Olhar Teatral, Por Paty Lopes, Crítica Teatral

Em 15/07/2023 às 10:51:17

“Um menino de 11 anos morreu baleado, nesta quarta-feira (12/07), na Região Metropolitana do Rio de Janeiro. Ele estava de uniforme, a caminho da escola. A imagem revela o lado mais cruel da violência no Rio. O corpo de uma criança cercado por vizinhos desesperados. Djalma de Azevedo tinha só 11 anos e estava indo para a escola com a mãe. Foi baleado na frente de casa, em um conjunto habitacional em Maricá, na Região Metropolitana". (G1)

Essa é um coluna teatral ou policial?

“Parecia que tinha um pé onde estavam os menos favorecidos financeiramente, que é de onde veio, e outro na aristocracia. Molière sabia lidar com essas questões e ainda conseguia ser respeitado. Ele inventou de forma inteligente uma nova maneira de fazer teatro e conseguia fazer isso contrariando o poder, sem ser censurado”.

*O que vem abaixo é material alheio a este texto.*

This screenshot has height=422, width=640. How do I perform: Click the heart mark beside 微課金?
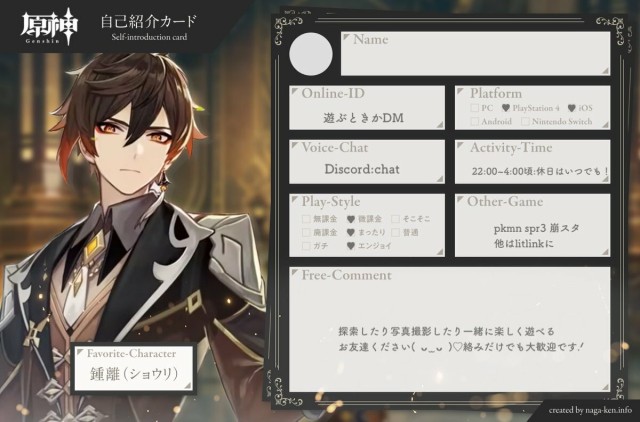[351, 219]
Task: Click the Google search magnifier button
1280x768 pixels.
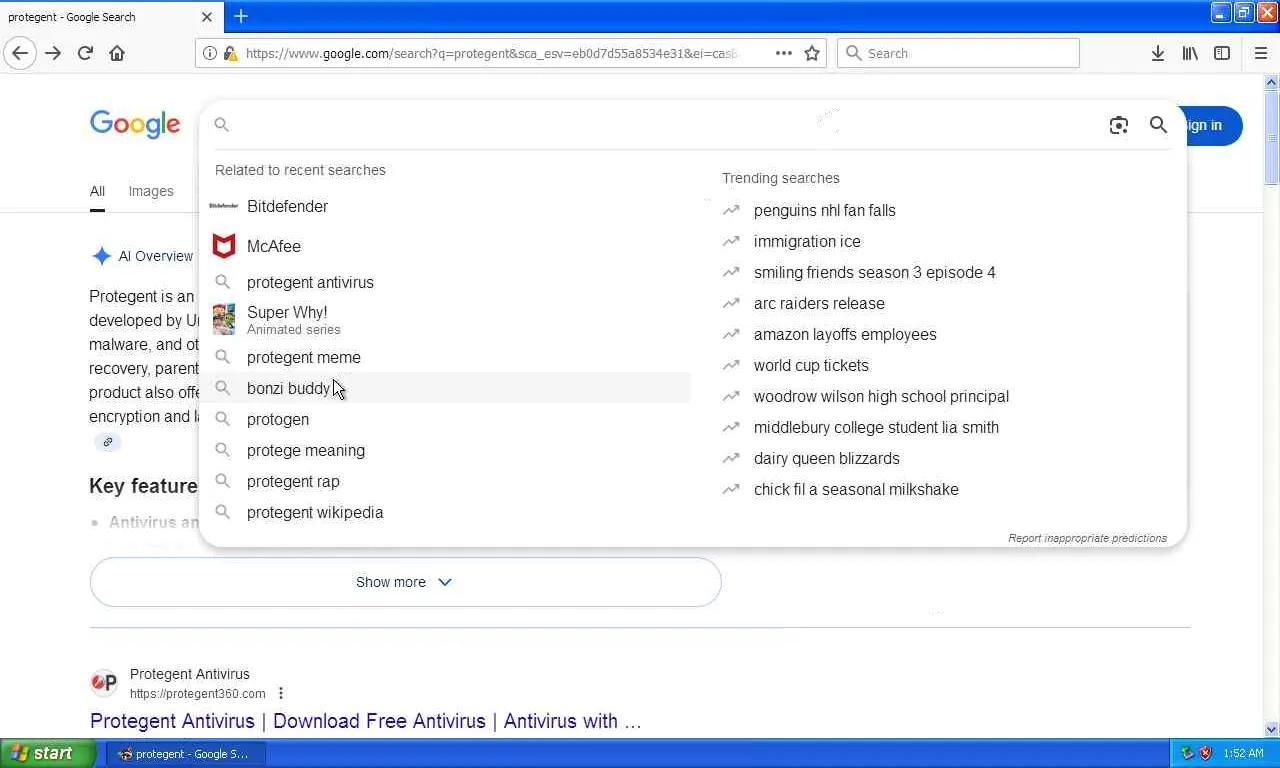Action: point(1158,125)
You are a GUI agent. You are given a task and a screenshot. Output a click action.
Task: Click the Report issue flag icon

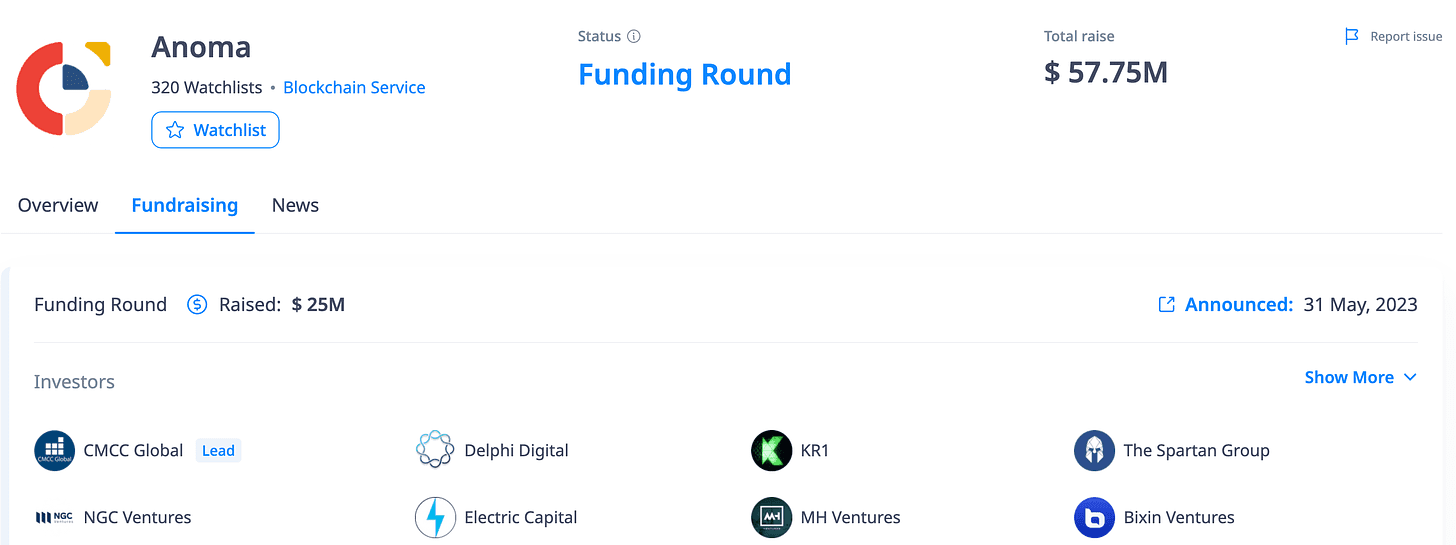click(1352, 36)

Segundo Moreira, Molière usava muito da improvisação, elaborava cenas de aproximação dos artistas com a plateia, permitia uma fala mais coloquial, fazia uma comunicação crítica com brincadeiras, contextualizando as questões sociais”. (Jornal de Teatro)

Essa é uma coluna teatral, explicando a função do teatro desde o seu começo.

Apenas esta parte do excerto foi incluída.